### THE PROBLEM
Transcribe exactly the lines below that begin at the line with "The image size is (413, 407)." and stop after the line with "The width and height of the screenshot is (570, 244).", leaving out every picture.

### RECORDS FOR PROCESSING
[Start of section]

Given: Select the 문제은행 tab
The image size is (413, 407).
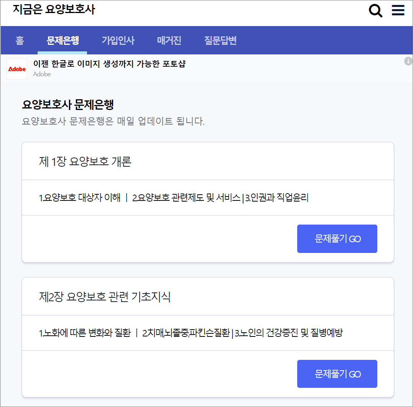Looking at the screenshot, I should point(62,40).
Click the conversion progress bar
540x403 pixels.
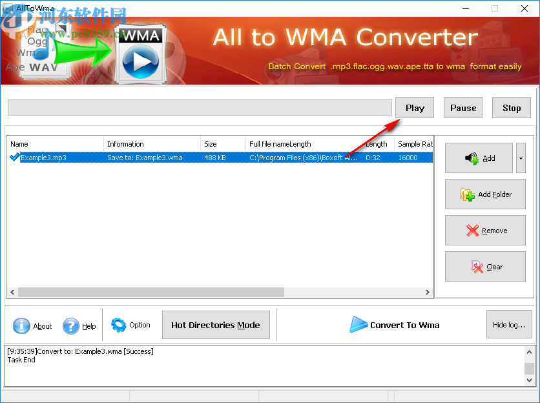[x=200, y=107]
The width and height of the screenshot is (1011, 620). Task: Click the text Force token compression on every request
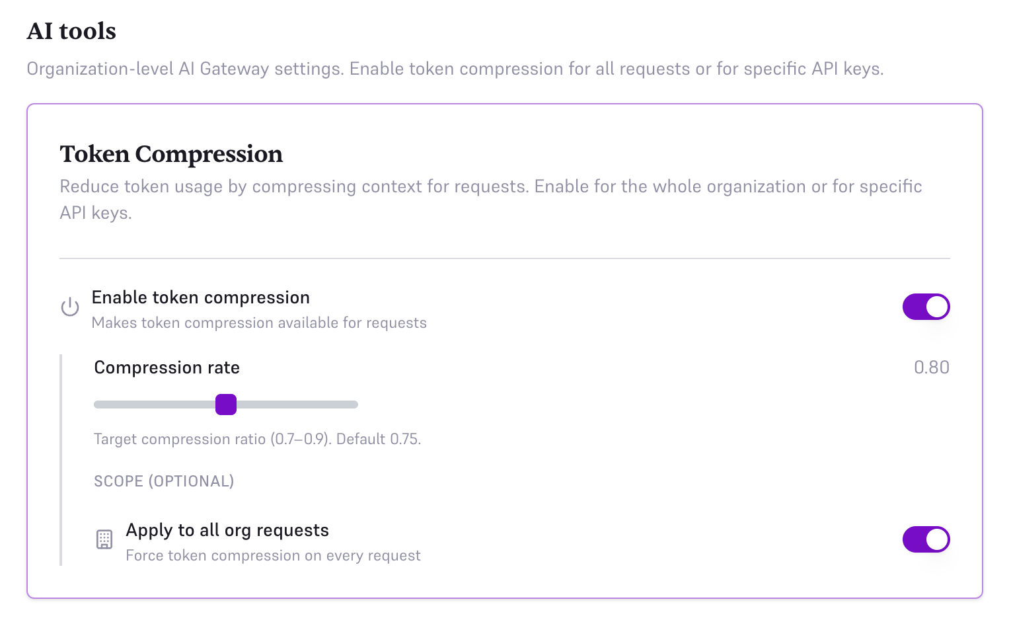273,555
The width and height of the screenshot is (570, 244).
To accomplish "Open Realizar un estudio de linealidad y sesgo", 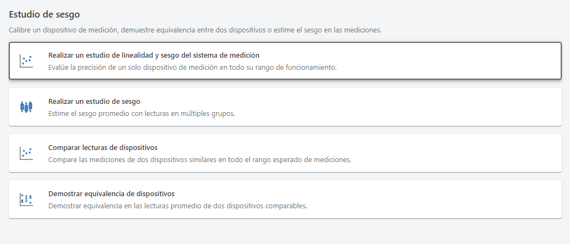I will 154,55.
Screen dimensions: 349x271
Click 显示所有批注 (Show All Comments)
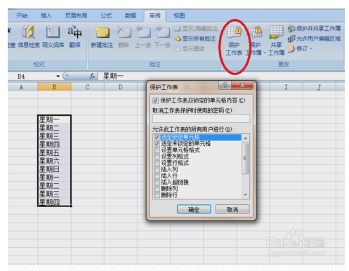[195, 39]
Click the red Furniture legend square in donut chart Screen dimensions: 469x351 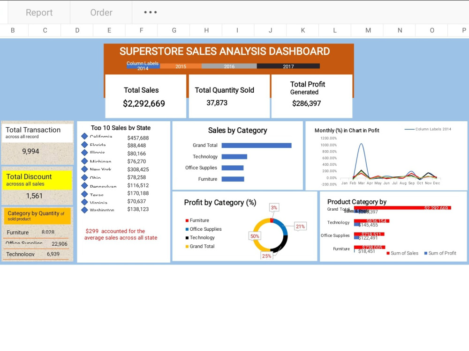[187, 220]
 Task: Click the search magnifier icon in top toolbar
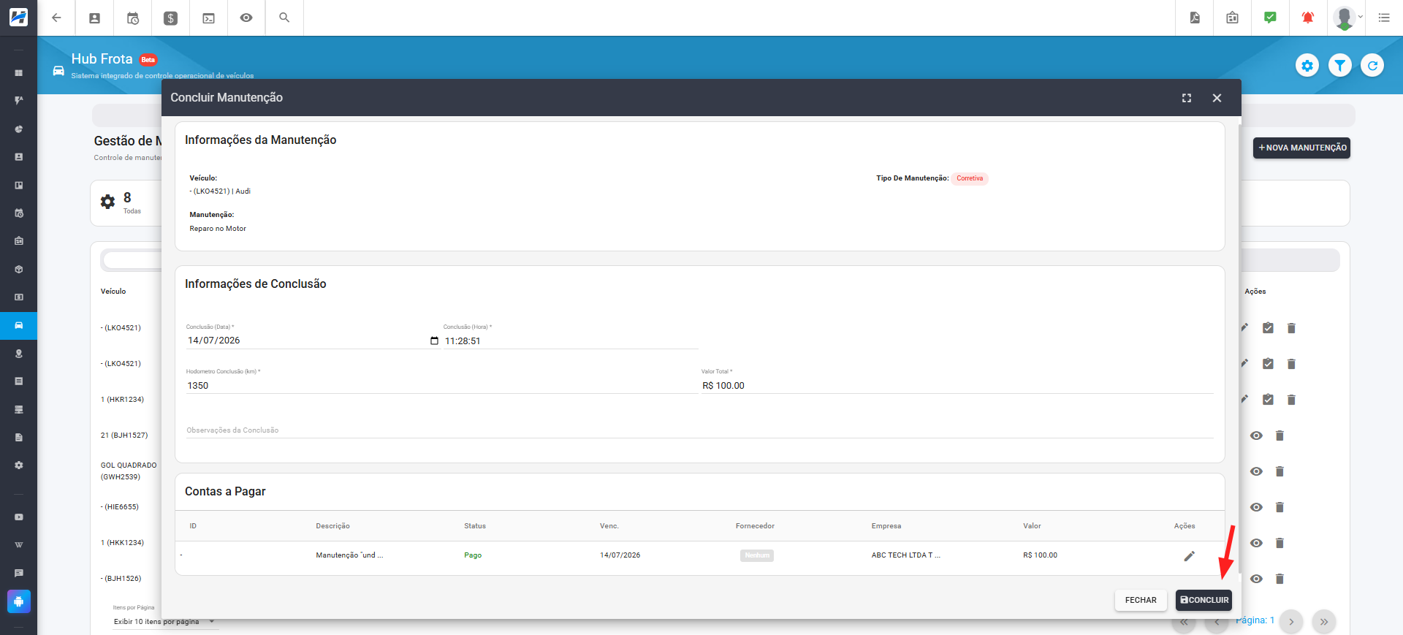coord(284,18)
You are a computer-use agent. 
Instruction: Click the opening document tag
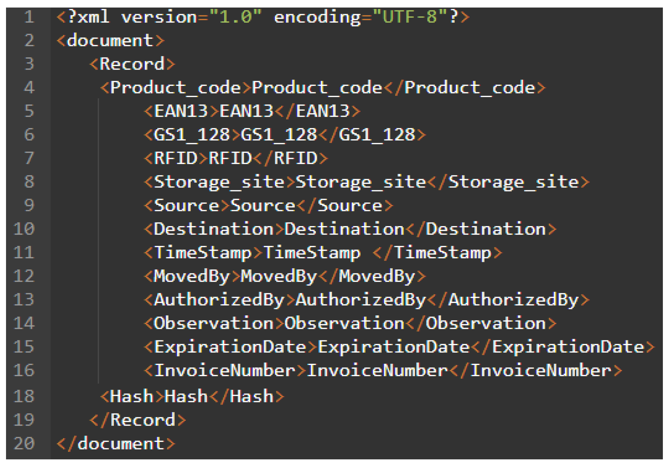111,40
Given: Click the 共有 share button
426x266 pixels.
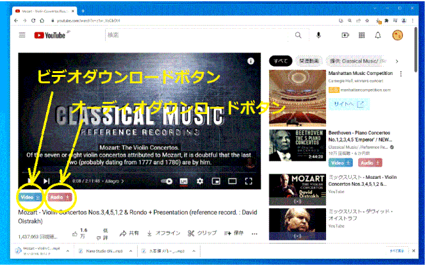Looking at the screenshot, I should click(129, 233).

[End of section]

### SOLUTION
The image size is (413, 407).
Looking at the screenshot, I should point(62,40).
Click the conversion progress bar
540x403 pixels.
[x=200, y=107]
The width and height of the screenshot is (1011, 620). Task: Click the text Force token compression on every request
273,555
The width and height of the screenshot is (570, 244).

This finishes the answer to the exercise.